The code below seems work well.
Did I call these funtions in right way?
Or are there better ways to achieve this?
read
if (isFileExists(file)) {
val csvIN = file.readAsCSV()
for (i in 0 .. 10) {
chk_Q_Num[i] = csvIN[i][0].toInt()
chk_Q_State[i] = csvIN[i][1]
}
}
write
file.writeAsCSV(csvOUT)
2. How to initialize 2-dimensional array variables?
val csvOUT = mutableListOf(
mutableListOf("0","OK"),
mutableListOf("1","OK"),
mutableListOf("2","OK"),
mutableListOf("3","Not yet"),
mutableListOf("4","Not yet"),
mutableListOf("5","Not yet"),
mutableListOf("6","Not yet"),
mutableListOf("7","Not yet"),
mutableListOf("8","Not yet"),
mutableListOf("9","Not yet"),
mutableListOf("10","Not yet")
)
I would like to know the clever way to use a for loop instead of writing specific values one by one.
For example, something like bellow.
val csvOUT = mutableListOf(mutableListOf())
for (i in 0 .. 10) {
csvOUT[i][0] = i
csvOUT[i][1] = "OK"
}
But this gave me the following error message:
Not enough information to infer type variable T
It would be great if you could provide an example of how to execute this for beginners.
----- Added on June 15, 2022. -----
[Question 1]
Regarding initialization, I got an error "keep stopping" when I executed the following code.
The application is forced to terminate.
Why is this?
val csvOUT: MutableList<MutableList<String>> = mutableListOf(mutableListOf())
for (i in 0 .. 10) {
csvOUT[i][0] = "$i"
csvOUT[i][1] = "OK"
}
[Error Message]
java.lang.RuntimeException: Unable to start activity ComponentInfo{com.surlofia.csv_endzeit_01/com.surlofia.csv_endzeit_01.MainActivity}: java.lang.IndexOutOfBoundsException: Index: 0, Size: 0
In my opinion there are basically two parts to your question. First you need an understanding of the Kotlin type system including generics. Secondly you want some knowledge about approaches to the problem at hand.
type-system and generics
The function mutableListOf you're using is generic and thus needs a single type parameter T, as can be seen by definition its taken from the documentation:
fun <T> mutableListOf(): MutableList<T>
Most of the time the Kotlin compiler is quite good at type-inference, that is guessing the type used based on the context. For example, I do not need to provide a type explicitly in the following example, because the Kotlin compiler can infer the type from the usage context.

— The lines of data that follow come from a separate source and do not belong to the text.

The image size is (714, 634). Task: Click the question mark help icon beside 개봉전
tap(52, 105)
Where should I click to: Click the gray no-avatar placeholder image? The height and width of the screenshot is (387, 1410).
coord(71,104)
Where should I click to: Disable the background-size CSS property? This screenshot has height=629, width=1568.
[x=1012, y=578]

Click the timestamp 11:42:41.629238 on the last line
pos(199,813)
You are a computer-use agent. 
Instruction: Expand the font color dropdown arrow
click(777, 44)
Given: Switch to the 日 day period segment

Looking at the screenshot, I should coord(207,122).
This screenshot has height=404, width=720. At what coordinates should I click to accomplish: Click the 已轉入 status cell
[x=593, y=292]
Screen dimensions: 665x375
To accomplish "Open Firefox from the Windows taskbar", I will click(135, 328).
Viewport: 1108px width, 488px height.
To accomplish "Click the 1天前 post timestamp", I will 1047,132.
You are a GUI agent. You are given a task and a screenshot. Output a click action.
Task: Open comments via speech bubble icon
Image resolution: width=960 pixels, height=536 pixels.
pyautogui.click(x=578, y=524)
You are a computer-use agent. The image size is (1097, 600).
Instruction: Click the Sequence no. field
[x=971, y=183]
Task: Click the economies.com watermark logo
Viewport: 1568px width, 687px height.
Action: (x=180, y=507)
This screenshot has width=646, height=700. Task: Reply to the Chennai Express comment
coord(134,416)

val listWithInts = mutableListOf(3, 7)
The infered type is MutableList<Int>.
However, sometimes this might not be what one desires. For example, I might want to allow null values in my list above. To achieve this, I have to tell the compiler that it should not only allow Int values to the list but also null values, widening the type from Int to Int?. I can achieve this in at least two ways.
providing a generic type parameter
val listWithNullableInts = mutableListOf<Int?>(3, 7)
defining the expected return type explicitly
val listWithNullableInts: MutableList<Int?> = mutableListOf(3, 7)
In your case the compiler does NOT have enough information to infer the type from the usage context. Thus you either have to provide it that context, e.g. by passing values of a specific type to the function or using one of the two options named above.
initialization of multidimensional arrays
There are questions and answers on creating multi-dimensional arrays in Kotlin on StackOverflow already.
One solution to your problem at hand might be the following.
val csvOUT: MutableList<MutableList<String>> = mutableListOf(mutableListOf())
for (i in 0 .. 10) {
csvOUT[i][0] = "$i"
csvOUT[i][1] = "OK"
}
You help the Kotlin compiler by defining the expected return type explicitly and then add the values as Strings to your 2D list.
If the dimensions are fixed, you might want to use fixed-size Arrays instead.
val csvArray = Array(11) { index -> arrayOf("$index", "OK") }
In both solutions you convert the Int index to a String however.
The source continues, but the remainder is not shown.